2012 Multi-University Training Contest 5
Capturing a country
Time Limit: 2000/1000 MS (Java/Others) Memory Limit: 32768/32768 K (Java/Others)
Problem Description
Ant and Bob two army want to capture a country. The country is consist of N cities. To capture the city i, it takes Ant A[i] minutes, and Bob needs B[i] minutes to capture city i. Due to the similarity of neighboring cities, If the city i and j are neighboring cities, if Ant has captured city i, then the time for Ant to capture city j is A[j]/2. Of course if Ant has captured city j, then the time for Ant to capture city i is A[i]/2. It is the same for Bob. We define the total time to capture a country be the time to capture city 1 + the time to capture city 2 + ... + the time to capture city N. Now we want to know the minimal total time.
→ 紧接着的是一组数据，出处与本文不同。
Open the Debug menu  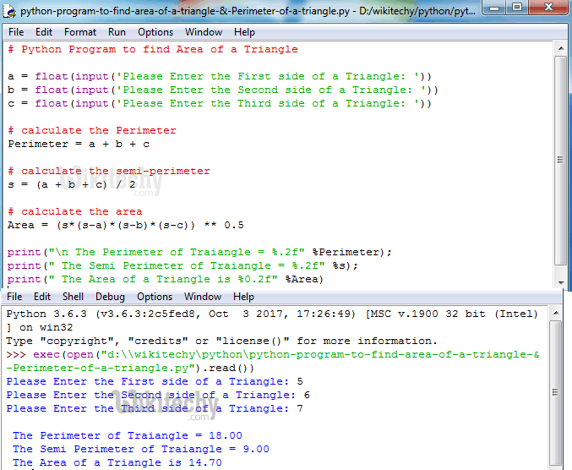click(110, 297)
For simplicity, we assume that there is only one path to go from one city to another city.
Input
The first line contains a integer N(0<N<100), which is the number of cities.Then following N lines describe A[1], A[2], …, A[N];Then following N lines describe B[1], B[2], …, B[N];Next comes N-1 lines, each contains two integers x, y, meaning that city x and city y are neighboring.
Output
Just output the minimal total time in a single line.
Sample Input
3
1 2 5
3 8 1
1 2
1 3
Sample Output
3
=====================================================================================================
显然题中给图的是一颗树。问题可以抽象成对树的每个点都染色,有两中颜色可以选择。
我们可以知道,如果某一个连通的点集染的是同一种颜色,则这个集合中只要而且必须有一个点取完整的费用,其他的点都只需要对应费用的一半。
状态:dp[i][j][k] (0 <= i <= n, 0<=j<=1, 0 <= k <= 1) 表示以i为根的子树的费用,其中i节点被染成了第j种颜色,且子树中与i染成同一种颜色的与i连通的点集有k个点选取了完整的费用。
若选取1为根节点,则最后需要的结果为: min(dp[1][0][1], dp[1][1][1]}。
状态转移方程:
v为i节点的儿子节点。令 s[j] = sum{min(dp[v][j][0], dp[v][1-j][1])}, t[j] = min{dp[v][j][1] - min(dp[v][j][0], dp[v][1-j][1])};
dp[i][j][0] = cost[i][j]/2 + s[j];
dp[i][j][1] = min(cost[i][j] + s[j], cost[i][j]/2 + s[j] + t[j]);
======================================================================================================
其中,s[j]可以理解为i节点被j攻占时,它的所有儿子节点所花费的最小时间(此时子树中与i联通的点均话费一半费用,也就是还没有“取完整费用的点”)。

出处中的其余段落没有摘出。